Die Entscheidung war demnach keineswegs einstimmig, und auch Eltern hatten im Vorfeld immer wieder ihren Unmut gegenüber einer anonymen „Mega-Grundschule“ geäußert. Einer Gruppe von Bürgern missfällt der Gemeinderatsbeschluss derart, dass sie begonnen hat, Unterschriften für ein Bürgerbegehren zu sammeln. Das Ziel: die Erhaltung aller drei Grundschulen.

Der Gemeinderat entschied sich für die zweitbeste Variante

„Der Gemeinderatsbeschluss war für uns unfassbar, das mussten wir erst mal verdauen“, sagt Albert Exler, einer der Verhandlungsführer der Bürgerinitative. Er hat, genau wie die anderen Vertreter der Initiative, den knapp anderthalb Jahre dauernden Prozess der Bürgerbeteiligung mitgemacht, den die Stadt dazu angeboten hatte, er saß in den Workshops, er hat seine Meinung dazu gegeben. „Am Ende war es so, dass wir bereit waren, in den sauren Apfel zu beißen, und eine Schule aufzugeben“, sagt er. Eine Machbarkeitsstudie des Stuttgarter Planungsbüros GUS war zu dem Schluss gekommen, dass eine Variante mit zwei Grundschulen, einer sanierten Kasteneckschule und einer neu gebauten Grundschule am Lugauf, die beste Variante in Sachen Kosten, Pädagogik und Verkehr wäre. Doch der Gemeinderat entschied sich für die laut GUS nur zweitbeste Lösung der einen, zentralen Schule, und das sei laut Exler der Stein des Anstoßes gewesen.
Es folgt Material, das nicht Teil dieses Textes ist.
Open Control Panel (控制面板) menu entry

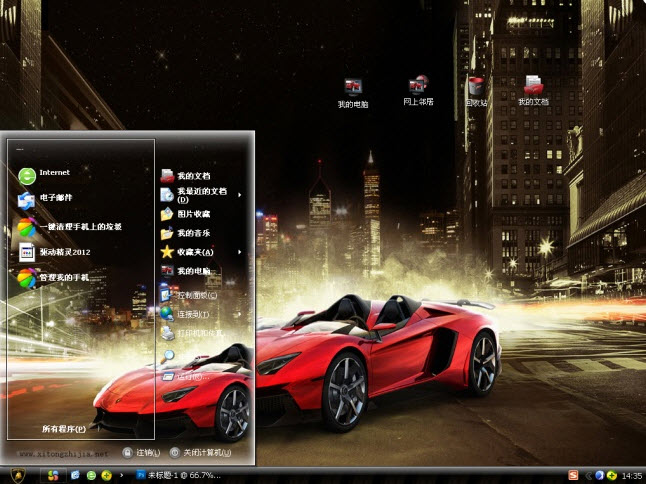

Das Argument, das am meisten für eine dezentrale Lösung mit drei Schulen spreche, die kurzen Wege, sei in der Studie zu wenig gewichtet worden, während die Kosten am meisten Gewicht gehabt hätten. „Dabei ist das der Knackpunkt: bisher sind alle Kosten nur Annahmen, die kann man beiderseits in Frage stellen“, sagt Exler. Energetisch sanierte Gebäude stünden in der Bilanz nicht schlechter da als neu gebaute. Zudem würde eine zentrale Schule das Verkehrsproblem verschärfen. Drei zentrale Schulen seien zudem ein Standortvorteil für Freiberg. Diese Argumente habe man bereits in den Workshops geäußert, „aber egal, welche Gründe wir gebracht haben, wir sind vorgeführt worden“, sagt Exler mit Bezug auf das aus seiner Sicht unausgewogene Punktesystem der Machbarkeitsstudie.

Der Bürgermeister ist frustriert

Der Bürgermeister Dirk Schaible empfindet die Initiative „ein Stück weit als frustrierend“. In vielen Informationsveranstaltungen sowie Workshops habe die Stadt sich bemüht, den Bürgern die Probleme zu erläutern. Die Beteiligung – 55 Personen beim ersten Workshop, 23 beim zweiten – sei jedoch nur „überschaubar“ gewesen. Der Gemeinderat habe sich seit zwei Jahren intensiv mit den zwölf verschiedenen Varianten befasst und dann mit Fachkenntnis eine Entscheidung für die Zukunft der Grundschulen getroffen. „Es ist gesamtgesellschaftlich nicht gut, wenn man erst den Gemeinderat entscheiden lässt, und dann einen Bürgerentscheid anstrengt, weil einem das Ergebnis nicht passt“, sagt Schaible.

Der Bürgermeister hält den Bürgerentscheid in dieser Frage auch für das falsche Instrument: „Hier geht es um mehr als nur persönliche Betroffenheit. Und eine Schwarz-Weiß-Fragestellung wird der Komplexität des Themas nicht gerecht. Die Länge des Schulwegs ist beileibe nicht das einzige Kriterium“, sagt Schaible. Er werde sich in der kommenden Woche mit den Wortführern der Initiative treffen, „ich will keinen Keil in die Stadt treiben“. Den Prozess aufhalten können wird Schaible kaum: die Bürgerinitiative hat bereits jetzt 1250 Unterschriften gesammelt. Für ein erfolgreiches Bürgerbegehren benötigt sie Unterschriften von mindestens sieben Prozent der wahlberechtigten Bürger – das sind 900 Unterschriften. Die Liste soll am kommenden Mittwoch übergeben werden.